Charles Dickens’ A Christmas Carol was partly inspired by the effects of the Industrial Revolution on the working class poor, children in particular, and Dickens’ desire to convey their plight. Into this he blended the supernatural and spiritualism, feasting and family togetherness, generosity and compassion. Charitable giving increased after its publication. It popularised the phrase ‘Merry Christmas’, and established other words – like ‘Scrooge’ and ‘Humbug’ – in the English language.

Much of its sentiment remains at the heart of our modern day Christmas. We now have a curious blend of the biblical account of the coming of Christ the Saviour King mixed together with stories like A Christmas Carol, with its ideas of togetherness, family and charity told against a backdrop of commerce and consumption.

If Dickens were here today, what might he have made of the scenes a few weeks ago during the discounting frenzy that is ‘Black Friday’ – with strangers engaged in tugs of war over plasma screens? The inequality and selfishness evident in A Christmas Carol are still with us. Technology has connected us in ways that could only be imagined in 1843, yet loneliness hasn’t been overcome. Is that perhaps why the story still resonates?

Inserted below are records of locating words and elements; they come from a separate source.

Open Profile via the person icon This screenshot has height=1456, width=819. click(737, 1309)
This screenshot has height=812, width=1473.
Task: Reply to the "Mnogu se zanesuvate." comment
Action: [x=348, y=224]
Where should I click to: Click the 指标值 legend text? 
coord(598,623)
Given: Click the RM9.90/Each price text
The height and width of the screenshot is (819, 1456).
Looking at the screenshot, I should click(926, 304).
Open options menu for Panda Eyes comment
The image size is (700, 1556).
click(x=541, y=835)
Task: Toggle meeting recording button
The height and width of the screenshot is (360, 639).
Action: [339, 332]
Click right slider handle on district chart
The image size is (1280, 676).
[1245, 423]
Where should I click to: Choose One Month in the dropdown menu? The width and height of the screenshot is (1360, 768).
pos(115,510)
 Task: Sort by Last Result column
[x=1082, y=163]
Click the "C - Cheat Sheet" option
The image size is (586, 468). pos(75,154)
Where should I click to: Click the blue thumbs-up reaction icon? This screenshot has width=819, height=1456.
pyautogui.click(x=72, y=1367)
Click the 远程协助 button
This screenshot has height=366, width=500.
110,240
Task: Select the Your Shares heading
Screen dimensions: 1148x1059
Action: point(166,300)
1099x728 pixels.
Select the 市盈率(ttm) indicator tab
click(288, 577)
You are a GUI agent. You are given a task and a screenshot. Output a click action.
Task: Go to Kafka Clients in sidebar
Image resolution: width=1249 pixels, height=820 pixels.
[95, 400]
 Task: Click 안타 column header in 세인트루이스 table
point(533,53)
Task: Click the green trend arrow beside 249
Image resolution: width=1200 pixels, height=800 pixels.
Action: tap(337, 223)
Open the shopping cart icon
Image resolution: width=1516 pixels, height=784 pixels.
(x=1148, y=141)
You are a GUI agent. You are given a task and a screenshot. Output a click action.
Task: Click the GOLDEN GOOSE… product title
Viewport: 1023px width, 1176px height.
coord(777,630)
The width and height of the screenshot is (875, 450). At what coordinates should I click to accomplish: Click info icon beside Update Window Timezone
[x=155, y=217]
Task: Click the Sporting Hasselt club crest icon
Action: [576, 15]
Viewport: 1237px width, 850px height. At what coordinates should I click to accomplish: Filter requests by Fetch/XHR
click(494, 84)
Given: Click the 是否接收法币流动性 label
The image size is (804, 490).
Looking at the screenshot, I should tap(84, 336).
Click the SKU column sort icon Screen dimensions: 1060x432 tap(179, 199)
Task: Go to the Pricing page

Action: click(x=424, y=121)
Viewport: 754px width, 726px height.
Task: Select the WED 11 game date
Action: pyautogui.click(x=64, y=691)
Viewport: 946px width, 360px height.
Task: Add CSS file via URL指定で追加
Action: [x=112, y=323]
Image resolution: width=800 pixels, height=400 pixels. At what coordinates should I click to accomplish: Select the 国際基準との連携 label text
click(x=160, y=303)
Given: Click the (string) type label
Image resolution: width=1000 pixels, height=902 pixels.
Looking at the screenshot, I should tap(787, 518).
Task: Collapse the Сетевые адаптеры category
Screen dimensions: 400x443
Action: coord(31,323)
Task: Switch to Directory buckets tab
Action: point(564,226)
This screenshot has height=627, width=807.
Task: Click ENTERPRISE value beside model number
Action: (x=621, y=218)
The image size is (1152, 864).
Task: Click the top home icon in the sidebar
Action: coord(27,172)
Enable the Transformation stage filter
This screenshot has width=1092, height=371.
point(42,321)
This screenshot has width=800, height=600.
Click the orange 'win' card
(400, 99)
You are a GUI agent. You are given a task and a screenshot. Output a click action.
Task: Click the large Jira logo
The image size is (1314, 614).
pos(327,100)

Two high-profile TV adverts this season seem to point back to the sentiment of Dickens’ tale. Sainsbury’s sign off with the strap line ‘Christmas is for sharing’, whilst John Lewis prefer ‘Give someone the Christmas they’ve been dreaming of’. Behind the marketing strategy seems to be a genuine search for a more profound message to accompany the call to consume. Both are centred on sharing and people, not objects or wealth.

Margaret Oliphant, Scottish novelist and historical writer, wrote that A Christmas Carol ‘moved us all those days ago as if it had been a new gospel’. And its popularity and pertinence remain undimmed. But shining even brighter is the old Gospel – the ultimate story of second chances and redemption that is ready to move us again this Christmas and lead us to sharing it with others.